[McTeague by Frank Norris]@TWC D-Link bookMcTeague CHAPTER 10 3/51
Everything in the range of Trina's vision, from the tarpaulins on the market-cart horses to the panes of glass in the roof of the public baths, looked glazed and varnished.
The asphalt of the sidewalks shone like the surface of a patent leather boot; every hollow in the street held its little puddle, that winked like an eye each time a drop of rain struck into it. Trina still continued to work for Uncle Oelbermann.
In the mornings she busied herself about the kitchen, the bedroom, and the sitting-room; but in the afternoon, for two or three hours after lunch, she was occupied with the Noah's ark animals.

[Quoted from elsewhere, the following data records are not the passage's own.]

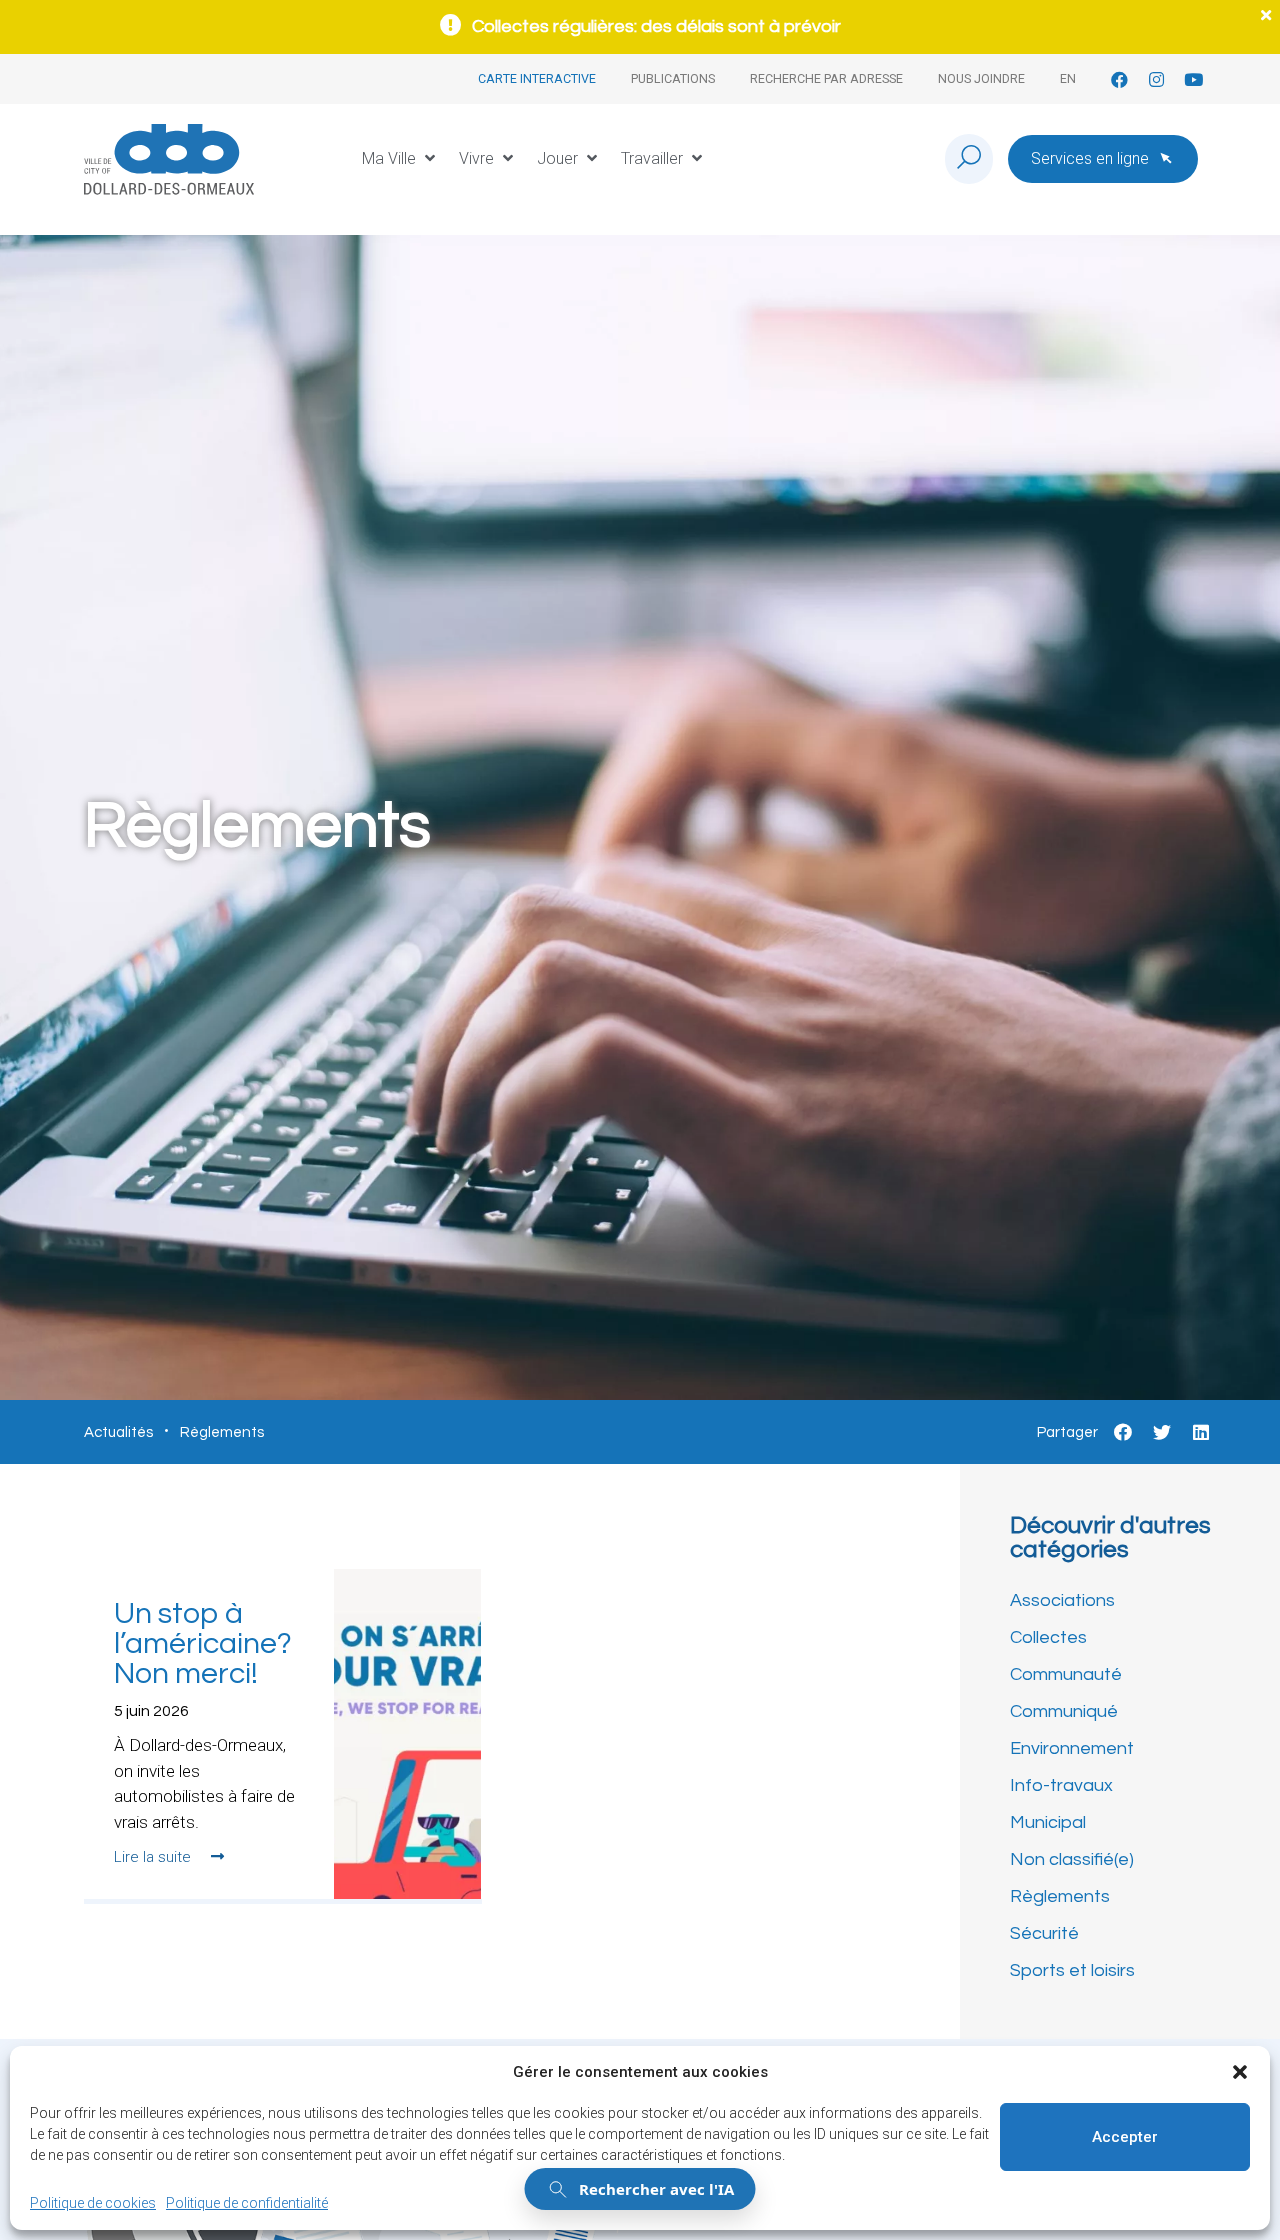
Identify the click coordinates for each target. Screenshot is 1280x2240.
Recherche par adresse (826, 78)
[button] (1240, 2072)
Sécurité (1044, 1933)
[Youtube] (1193, 79)
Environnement (1072, 1748)
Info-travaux (1061, 1785)
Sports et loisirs (1072, 1970)
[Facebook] (1119, 79)
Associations (1062, 1600)
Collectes (1048, 1637)
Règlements (1060, 1896)
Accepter (1125, 2137)
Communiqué (1064, 1711)
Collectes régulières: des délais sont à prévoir (656, 26)
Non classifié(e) (1072, 1859)
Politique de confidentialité (247, 2203)
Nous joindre (981, 78)
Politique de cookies (93, 2203)
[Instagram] (1156, 79)
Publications (673, 78)
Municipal (1048, 1822)
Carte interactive (537, 78)
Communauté (1066, 1674)
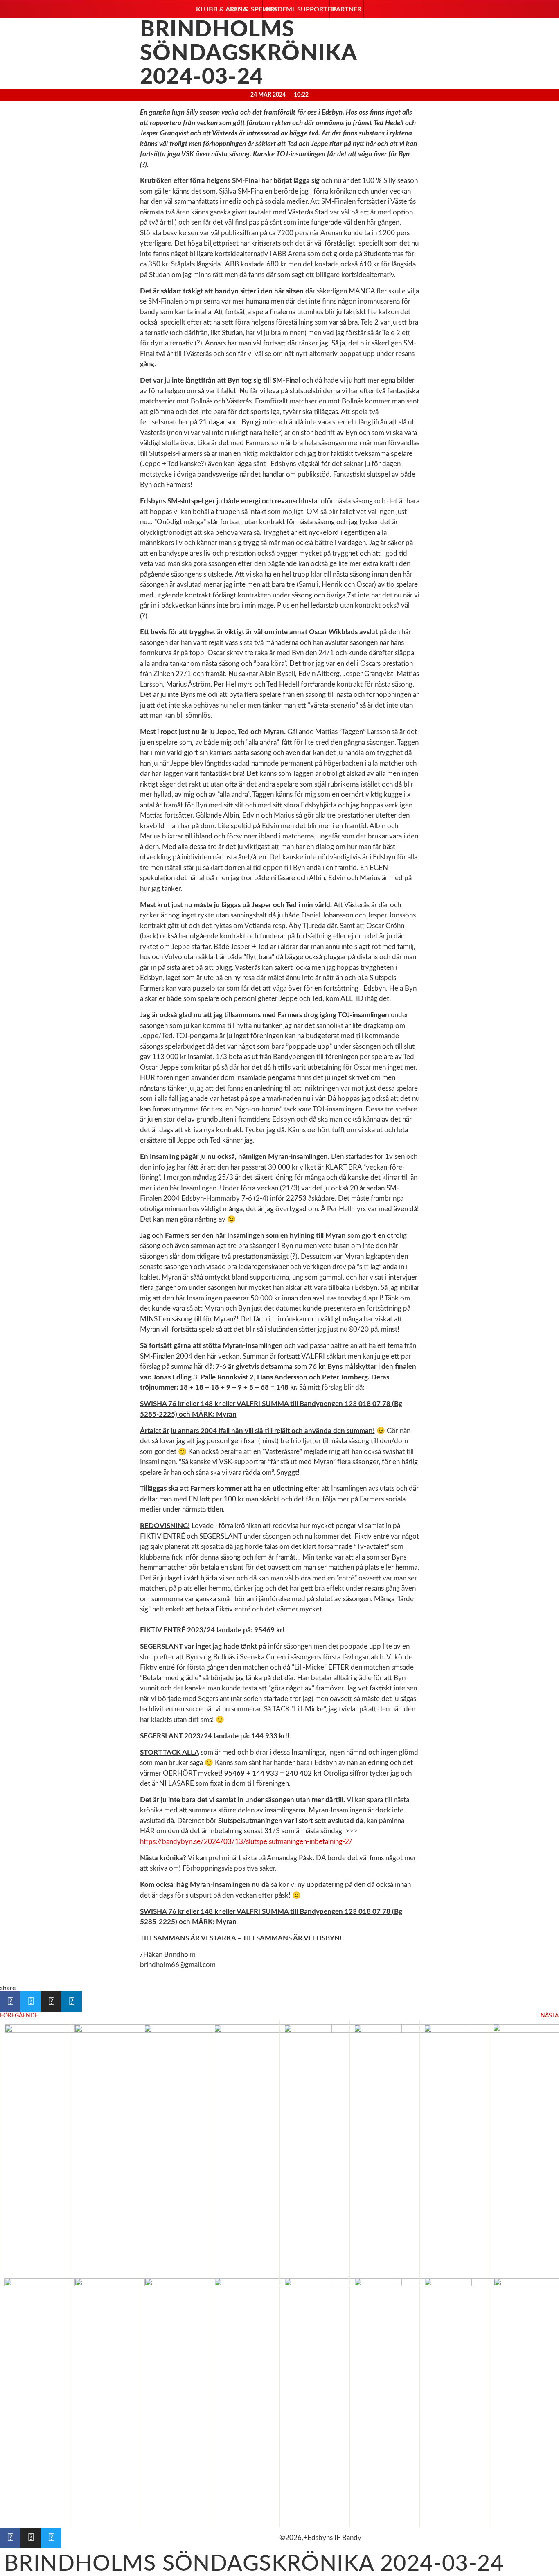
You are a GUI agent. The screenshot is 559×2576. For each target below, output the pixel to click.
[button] (211, 9)
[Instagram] (30, 2538)
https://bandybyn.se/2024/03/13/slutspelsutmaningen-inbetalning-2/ (246, 1841)
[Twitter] (51, 2538)
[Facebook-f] (10, 2538)
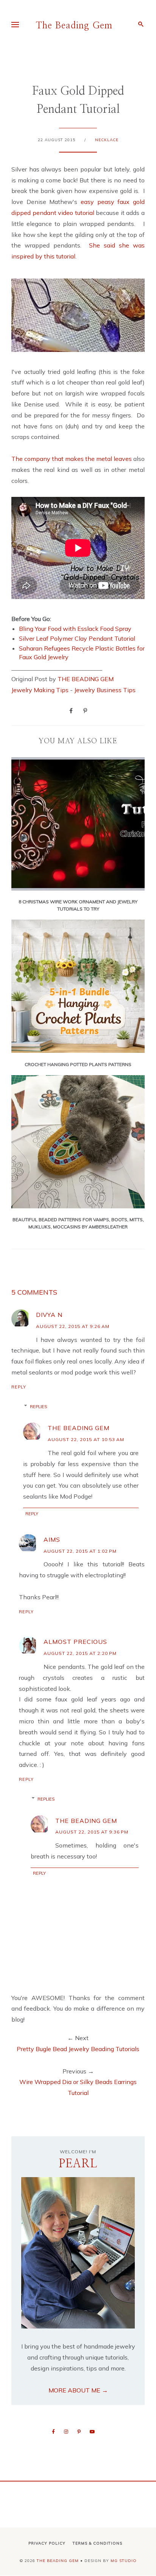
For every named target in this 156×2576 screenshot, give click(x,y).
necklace (107, 139)
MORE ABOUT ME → (78, 2390)
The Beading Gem (74, 25)
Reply (18, 1387)
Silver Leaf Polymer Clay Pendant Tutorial (77, 638)
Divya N (49, 1314)
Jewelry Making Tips (40, 690)
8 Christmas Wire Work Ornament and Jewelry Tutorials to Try (78, 905)
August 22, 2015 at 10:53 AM (86, 1439)
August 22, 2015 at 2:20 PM (80, 1653)
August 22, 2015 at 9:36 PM (91, 1832)
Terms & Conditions (97, 2543)
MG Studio (124, 2560)
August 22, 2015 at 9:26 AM (72, 1326)
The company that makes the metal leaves (71, 458)
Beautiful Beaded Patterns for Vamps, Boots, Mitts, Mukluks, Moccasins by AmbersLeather (78, 1223)
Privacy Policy (47, 2543)
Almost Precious (75, 1641)
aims (52, 1539)
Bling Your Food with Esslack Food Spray (75, 628)
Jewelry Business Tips (105, 690)
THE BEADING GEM (86, 679)
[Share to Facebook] (71, 710)
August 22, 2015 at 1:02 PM (80, 1551)
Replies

She took her work to the bay window, spreading out a great square of canvas underneath her chair, to catch the chips and shavings, which she used afterwards for lighting fires. One after another she caught up the little blocks of straight-grained pine, the knife flashed between her fingers, the little figure grew rapidly under her touch, was finished and ready for painting in a wonderfully short time, and was tossed into the basket that stood at her elbow. But very often during that rainy winter after her marriage Trina would pause in her work, her hands falling idly into her lap, her eyes--her narrow, pale blue eyes--growing wide and thoughtful as she gazed, unseeing, out into the rain-washed street. She loved McTeague now with a blind, unreasoning love that admitted of no doubt or hesitancy.
Indeed, it seemed to her that it was only AFTER her marriage with the dentist that she had really begun to love him. With the absolute final surrender of herself, the irrevocable, ultimate submission, had come an affection the like of which she had never dreamed in the old B Street days.